Já com outro, NOSSO MUNDO, descobri o que cada país produzia, seus trajes típicos, sua morfologia e localização, além de seus animais, hábitos e comidas típicas características. Este eu até consegui comprar os pacotinhos, mas o raio da figurinha 59 não saia de jeito nenhum! Foi então que um dia, já estudando no Colégio Salesianos e me preparando para voltar para as aulas após o recreio, descobri um garoto de outra turma com um maço de duplicatas em mãos, se dirigindo à sua sala. Perguntei se podia olhar seu bolo e qual não foi minha surpresa, pois bem em cima em suas mãos, encontrava-se ela, a famosa “figurinha difícil”. Surpreso com a minha euforia e pelo tempo que eu disse procurá-la, ele comentou que aquela era uma das mais comuns e que a toda hora ele a retirava dos pacotinhos. Mostrei-lhe então minhas duplicatas para a troca e ele me disse que tinha todas, desinteressando-se de imediato. Foi então que aprendi várias lições que levei para a vida:

- O que consideramos difícil, é apenas uma questão de perspectiva, pois para outra pessoa, pode ser uma trivialidade facilmente obtida.

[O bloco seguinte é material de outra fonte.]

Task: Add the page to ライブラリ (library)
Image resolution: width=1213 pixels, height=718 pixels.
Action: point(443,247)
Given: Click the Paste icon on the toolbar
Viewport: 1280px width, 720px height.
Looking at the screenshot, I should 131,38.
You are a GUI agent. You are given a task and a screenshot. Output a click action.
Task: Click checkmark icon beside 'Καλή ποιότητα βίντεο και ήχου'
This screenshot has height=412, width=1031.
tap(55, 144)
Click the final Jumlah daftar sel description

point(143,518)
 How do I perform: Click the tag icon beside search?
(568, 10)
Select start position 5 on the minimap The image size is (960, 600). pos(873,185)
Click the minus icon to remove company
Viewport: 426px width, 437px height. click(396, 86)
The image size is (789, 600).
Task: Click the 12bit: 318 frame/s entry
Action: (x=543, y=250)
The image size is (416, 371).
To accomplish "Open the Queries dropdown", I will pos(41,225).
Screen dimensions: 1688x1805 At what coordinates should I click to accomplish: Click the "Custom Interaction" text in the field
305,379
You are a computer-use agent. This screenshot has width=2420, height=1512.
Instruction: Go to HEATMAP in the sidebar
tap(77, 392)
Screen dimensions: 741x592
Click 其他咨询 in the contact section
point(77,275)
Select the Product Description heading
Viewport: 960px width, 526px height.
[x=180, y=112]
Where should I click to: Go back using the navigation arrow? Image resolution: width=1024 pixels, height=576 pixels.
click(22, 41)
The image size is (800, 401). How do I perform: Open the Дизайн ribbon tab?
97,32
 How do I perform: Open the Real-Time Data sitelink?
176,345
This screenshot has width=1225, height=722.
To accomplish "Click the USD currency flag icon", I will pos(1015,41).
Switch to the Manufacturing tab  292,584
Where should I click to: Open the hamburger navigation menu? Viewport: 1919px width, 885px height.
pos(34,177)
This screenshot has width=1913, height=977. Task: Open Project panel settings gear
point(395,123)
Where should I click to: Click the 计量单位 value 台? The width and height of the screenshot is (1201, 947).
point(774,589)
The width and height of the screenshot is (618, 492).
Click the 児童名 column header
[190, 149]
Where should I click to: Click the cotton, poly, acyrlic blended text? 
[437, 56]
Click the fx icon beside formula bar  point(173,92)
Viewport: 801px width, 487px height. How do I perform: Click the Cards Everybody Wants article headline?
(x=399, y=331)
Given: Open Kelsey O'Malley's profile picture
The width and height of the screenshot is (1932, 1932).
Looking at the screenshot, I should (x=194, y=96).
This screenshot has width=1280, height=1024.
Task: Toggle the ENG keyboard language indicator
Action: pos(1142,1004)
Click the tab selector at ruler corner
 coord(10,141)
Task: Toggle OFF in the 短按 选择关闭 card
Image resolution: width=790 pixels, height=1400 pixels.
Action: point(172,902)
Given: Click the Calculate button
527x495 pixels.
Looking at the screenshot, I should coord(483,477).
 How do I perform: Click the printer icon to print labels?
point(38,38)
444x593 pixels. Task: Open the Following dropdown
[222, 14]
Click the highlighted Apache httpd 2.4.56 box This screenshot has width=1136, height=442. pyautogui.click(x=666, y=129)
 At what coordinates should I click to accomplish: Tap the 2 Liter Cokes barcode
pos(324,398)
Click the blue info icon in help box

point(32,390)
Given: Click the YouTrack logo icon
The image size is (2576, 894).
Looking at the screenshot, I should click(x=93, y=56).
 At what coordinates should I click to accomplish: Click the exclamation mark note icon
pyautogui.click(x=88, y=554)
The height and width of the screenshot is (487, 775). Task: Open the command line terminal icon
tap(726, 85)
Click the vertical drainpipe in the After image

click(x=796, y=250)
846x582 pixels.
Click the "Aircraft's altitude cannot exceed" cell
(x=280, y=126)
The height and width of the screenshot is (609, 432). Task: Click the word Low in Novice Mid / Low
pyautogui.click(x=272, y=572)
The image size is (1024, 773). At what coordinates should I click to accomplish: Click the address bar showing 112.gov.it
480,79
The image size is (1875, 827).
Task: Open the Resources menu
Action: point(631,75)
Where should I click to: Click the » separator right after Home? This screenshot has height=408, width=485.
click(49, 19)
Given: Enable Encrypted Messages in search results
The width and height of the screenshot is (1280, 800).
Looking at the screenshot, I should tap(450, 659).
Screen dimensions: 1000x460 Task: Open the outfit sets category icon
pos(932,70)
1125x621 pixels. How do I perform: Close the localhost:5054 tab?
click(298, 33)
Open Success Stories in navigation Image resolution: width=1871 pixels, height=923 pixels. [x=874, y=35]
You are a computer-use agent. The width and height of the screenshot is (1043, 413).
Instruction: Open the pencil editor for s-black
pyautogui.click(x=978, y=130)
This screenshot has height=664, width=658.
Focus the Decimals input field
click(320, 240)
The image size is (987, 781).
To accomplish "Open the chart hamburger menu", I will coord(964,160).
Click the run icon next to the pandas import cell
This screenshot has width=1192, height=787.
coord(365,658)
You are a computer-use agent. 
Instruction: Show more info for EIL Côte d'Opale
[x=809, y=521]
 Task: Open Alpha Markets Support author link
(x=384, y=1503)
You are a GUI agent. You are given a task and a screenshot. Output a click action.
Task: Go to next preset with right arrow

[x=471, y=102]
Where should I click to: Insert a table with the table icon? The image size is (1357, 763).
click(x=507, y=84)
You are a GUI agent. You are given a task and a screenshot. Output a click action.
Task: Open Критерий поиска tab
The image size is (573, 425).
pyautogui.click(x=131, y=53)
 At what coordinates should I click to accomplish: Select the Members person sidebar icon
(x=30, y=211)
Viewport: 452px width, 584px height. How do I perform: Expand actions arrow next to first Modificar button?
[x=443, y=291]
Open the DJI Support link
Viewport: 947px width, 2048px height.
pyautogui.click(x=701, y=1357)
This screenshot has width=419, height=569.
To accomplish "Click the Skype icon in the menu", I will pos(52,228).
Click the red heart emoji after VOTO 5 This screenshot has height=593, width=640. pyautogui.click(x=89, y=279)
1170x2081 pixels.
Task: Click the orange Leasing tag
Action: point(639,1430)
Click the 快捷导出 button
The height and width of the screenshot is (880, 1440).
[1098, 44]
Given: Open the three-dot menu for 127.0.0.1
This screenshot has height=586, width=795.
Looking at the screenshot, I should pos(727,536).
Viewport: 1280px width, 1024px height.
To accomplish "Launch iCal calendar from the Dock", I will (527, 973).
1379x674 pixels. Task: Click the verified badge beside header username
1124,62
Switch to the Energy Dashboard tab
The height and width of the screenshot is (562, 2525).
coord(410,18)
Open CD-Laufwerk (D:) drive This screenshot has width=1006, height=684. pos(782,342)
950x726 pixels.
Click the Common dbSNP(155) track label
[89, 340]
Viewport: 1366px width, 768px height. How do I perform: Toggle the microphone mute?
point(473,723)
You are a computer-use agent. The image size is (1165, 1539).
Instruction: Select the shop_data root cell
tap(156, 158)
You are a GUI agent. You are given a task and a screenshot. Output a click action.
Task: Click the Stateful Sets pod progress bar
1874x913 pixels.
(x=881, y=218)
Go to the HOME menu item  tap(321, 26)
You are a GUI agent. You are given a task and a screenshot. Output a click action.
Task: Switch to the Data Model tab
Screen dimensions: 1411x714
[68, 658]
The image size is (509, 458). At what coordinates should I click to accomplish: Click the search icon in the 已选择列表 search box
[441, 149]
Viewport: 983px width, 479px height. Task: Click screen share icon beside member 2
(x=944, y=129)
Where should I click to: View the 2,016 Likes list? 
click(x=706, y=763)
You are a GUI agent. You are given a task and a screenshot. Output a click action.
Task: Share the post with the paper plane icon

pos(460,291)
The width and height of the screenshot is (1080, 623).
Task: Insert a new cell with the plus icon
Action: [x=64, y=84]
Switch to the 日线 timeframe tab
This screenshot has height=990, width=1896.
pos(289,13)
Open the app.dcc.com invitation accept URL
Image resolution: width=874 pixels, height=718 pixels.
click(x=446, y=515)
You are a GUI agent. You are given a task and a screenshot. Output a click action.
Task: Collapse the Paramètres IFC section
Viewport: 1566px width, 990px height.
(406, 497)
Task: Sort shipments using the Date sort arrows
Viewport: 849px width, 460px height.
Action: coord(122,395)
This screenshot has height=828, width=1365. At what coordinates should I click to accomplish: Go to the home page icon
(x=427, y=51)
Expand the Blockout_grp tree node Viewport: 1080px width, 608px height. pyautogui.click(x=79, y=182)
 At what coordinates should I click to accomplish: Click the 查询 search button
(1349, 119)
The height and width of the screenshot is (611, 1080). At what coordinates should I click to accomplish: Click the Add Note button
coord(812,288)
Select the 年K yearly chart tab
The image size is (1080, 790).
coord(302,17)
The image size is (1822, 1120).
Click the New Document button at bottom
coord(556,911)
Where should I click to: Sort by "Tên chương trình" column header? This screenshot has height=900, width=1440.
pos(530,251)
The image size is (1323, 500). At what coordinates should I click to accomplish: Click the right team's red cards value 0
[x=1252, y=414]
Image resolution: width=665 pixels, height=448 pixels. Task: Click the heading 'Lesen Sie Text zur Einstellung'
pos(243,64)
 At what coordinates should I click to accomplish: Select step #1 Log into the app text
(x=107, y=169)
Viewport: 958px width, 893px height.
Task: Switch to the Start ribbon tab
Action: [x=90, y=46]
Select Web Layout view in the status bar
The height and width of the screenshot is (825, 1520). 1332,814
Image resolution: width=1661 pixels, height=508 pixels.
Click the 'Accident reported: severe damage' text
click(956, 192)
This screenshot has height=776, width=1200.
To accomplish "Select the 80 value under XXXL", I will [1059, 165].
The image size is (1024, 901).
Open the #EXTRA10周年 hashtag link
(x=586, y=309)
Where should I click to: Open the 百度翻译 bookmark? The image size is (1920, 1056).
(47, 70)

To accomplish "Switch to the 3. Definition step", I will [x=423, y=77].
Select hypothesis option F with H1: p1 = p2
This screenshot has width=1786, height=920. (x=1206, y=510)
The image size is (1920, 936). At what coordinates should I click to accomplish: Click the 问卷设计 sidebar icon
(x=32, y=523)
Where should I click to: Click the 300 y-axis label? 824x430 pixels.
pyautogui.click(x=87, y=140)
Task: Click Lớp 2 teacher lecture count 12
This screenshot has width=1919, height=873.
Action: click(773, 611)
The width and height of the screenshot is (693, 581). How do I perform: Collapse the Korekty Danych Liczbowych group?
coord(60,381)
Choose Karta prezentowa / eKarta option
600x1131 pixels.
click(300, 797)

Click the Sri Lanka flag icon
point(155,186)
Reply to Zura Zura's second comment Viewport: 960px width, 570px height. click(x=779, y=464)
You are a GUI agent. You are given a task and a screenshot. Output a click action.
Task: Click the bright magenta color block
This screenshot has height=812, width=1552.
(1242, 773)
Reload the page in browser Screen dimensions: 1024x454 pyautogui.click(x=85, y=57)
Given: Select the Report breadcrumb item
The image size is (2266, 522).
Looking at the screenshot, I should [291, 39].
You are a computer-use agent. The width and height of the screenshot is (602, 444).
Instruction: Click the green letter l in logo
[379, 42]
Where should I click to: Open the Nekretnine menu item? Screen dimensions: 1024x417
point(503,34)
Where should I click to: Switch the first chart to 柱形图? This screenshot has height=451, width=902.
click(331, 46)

- O que nos separa da obtenção de algo que desejamos, depende muito de nossa persistência na busca e principalmente, da disposição de negociar com quem pode nos fornecer o que procuramos. Tudo na vida é negociação; uma questão que pode ser resolvida pela descoberta do que interessa ao outro, de forma a poder oferecer vantagens equilibradas, que levem ambos a obter o que procuram.

E assim eu o fiz com a 59, oferecendo todo o meu maço de duplicatas sem valor, pela única que poderia completá-lo. Na troca, ofertei-lhe a possibilidade de duplicar o número de figurinhas que poderia utilizar para barganhar com outros, de forma que este aumentasse suas chances, enquanto ele me permitiria o triunfo de conseguir minha coleção completa.

Ao folheá-los hoje, tão diferentes dos inconseqüentes álbuns da atualidade, lembro-me do processo que me levou a completar cada um deles, despertando o meu lado inquiridor, na busca de mais conhecimento. E é com carinho, que percebo que o aprendizado reside apenas onde o estímulo à curiosidade e o interesse habitam. Propiciá-lo, é essencial.